[START OF Supplied information]

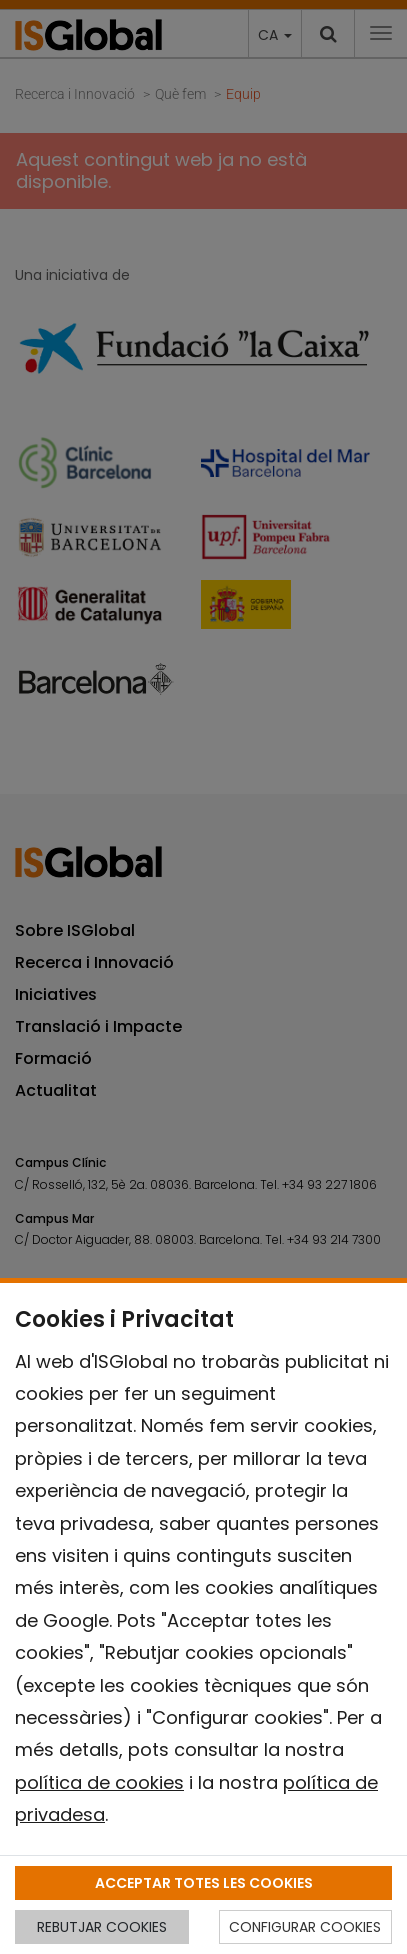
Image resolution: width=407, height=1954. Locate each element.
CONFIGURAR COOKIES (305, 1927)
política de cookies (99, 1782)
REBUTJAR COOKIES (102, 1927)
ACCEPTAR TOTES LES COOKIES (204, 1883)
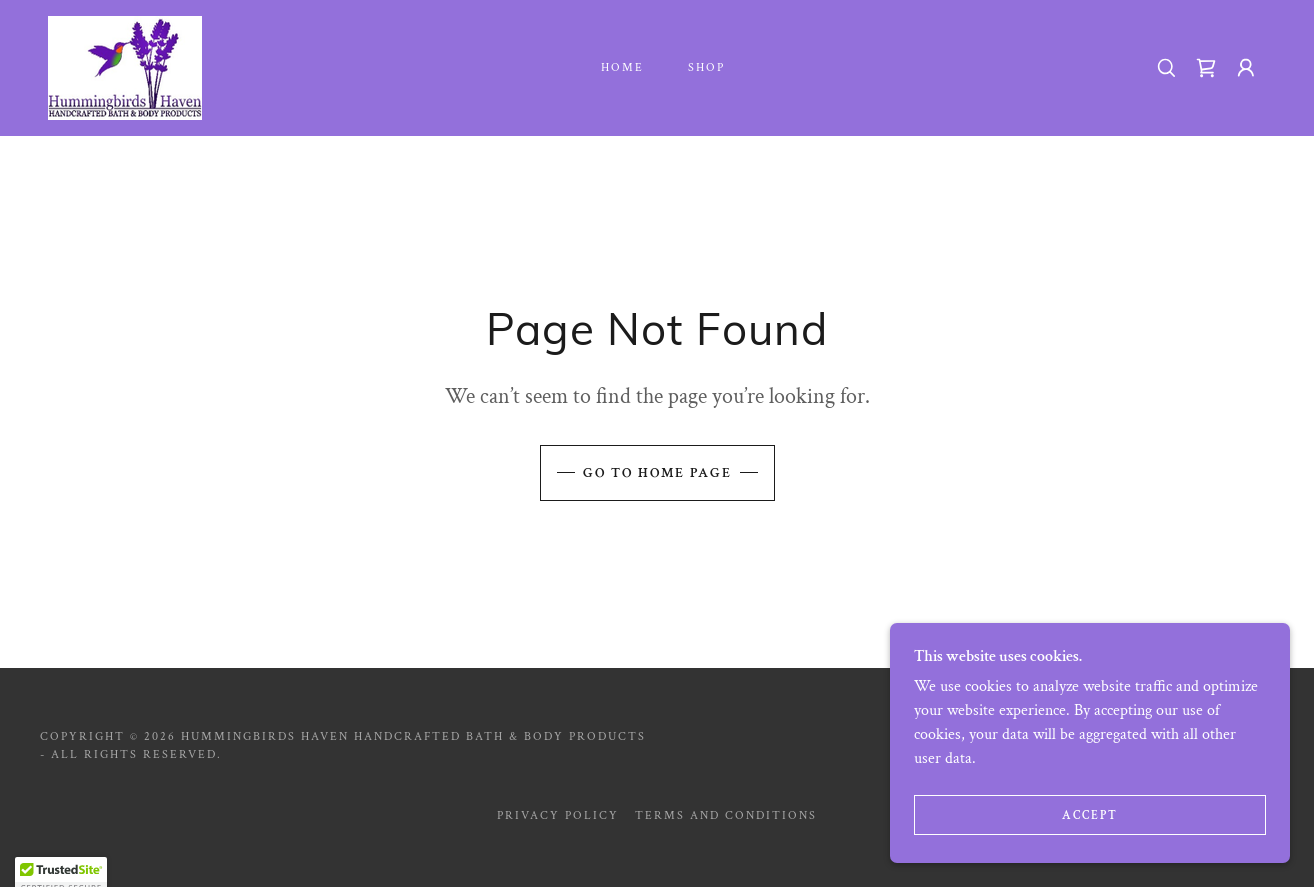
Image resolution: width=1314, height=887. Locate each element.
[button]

[END OF Supplied information]

**Written problem**
Rewrite the whole listing with every "Image resolution" changed to "Screenshot size" and everything else kept the same. Leave the pictures out of your answer.

**Final answer**
Screenshot size: width=407, height=1954. Locate each element.
CONFIGURAR COOKIES (305, 1927)
política de cookies (99, 1782)
REBUTJAR COOKIES (102, 1927)
ACCEPTAR TOTES LES COOKIES (204, 1883)
Screenshot size: width=1314, height=887. Locate each element.
[button]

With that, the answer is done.